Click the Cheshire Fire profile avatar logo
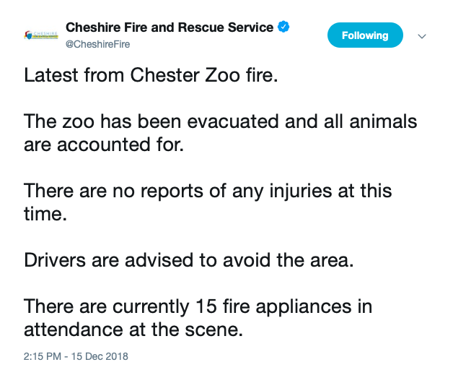453x370 pixels. click(40, 35)
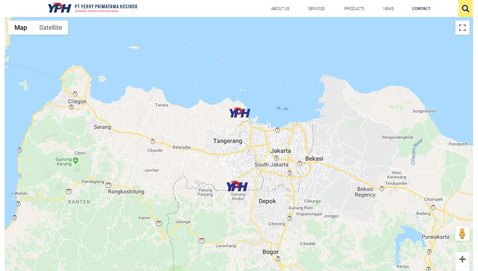Go to the News page
Screen dimensions: 478x271
[388, 8]
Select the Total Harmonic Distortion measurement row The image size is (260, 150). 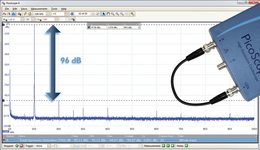pos(98,140)
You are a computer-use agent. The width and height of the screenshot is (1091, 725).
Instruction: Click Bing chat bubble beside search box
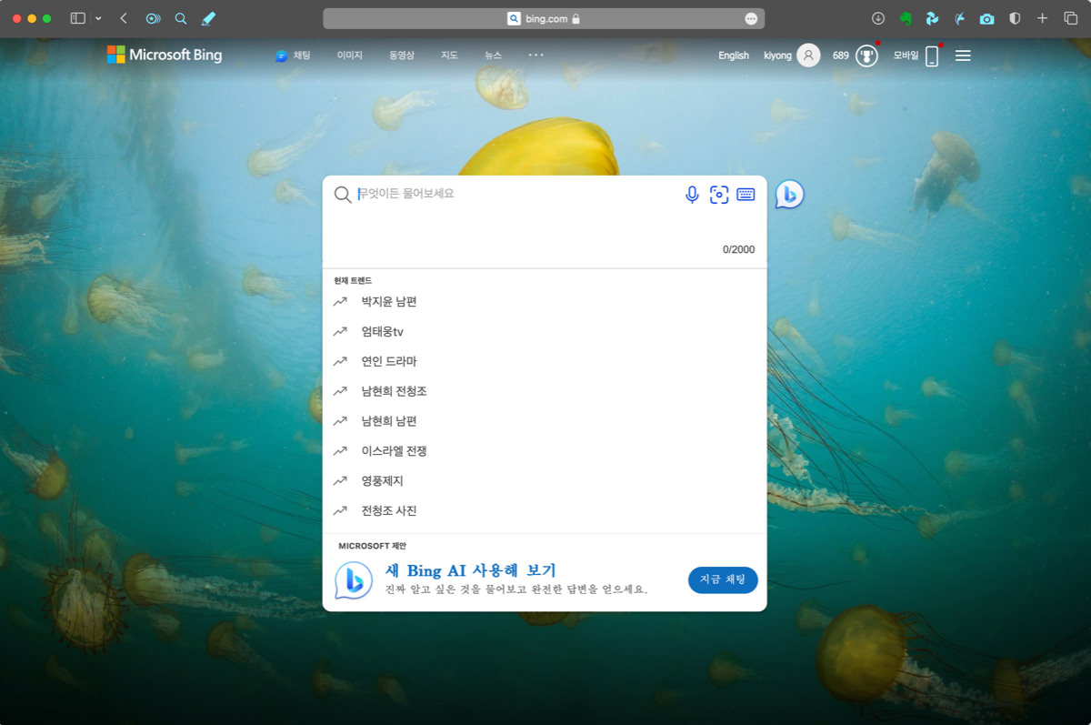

____________________

Your instructions: Write out the lines that run from the line containing "You are a computer-use" to the end of the entries, inclusive, exactly as written. Skip every picture.

Solution for this problem:
You are a computer-use agent. The width and height of the screenshot is (1091, 725).
Instruction: Click Bing chat bubble beside search box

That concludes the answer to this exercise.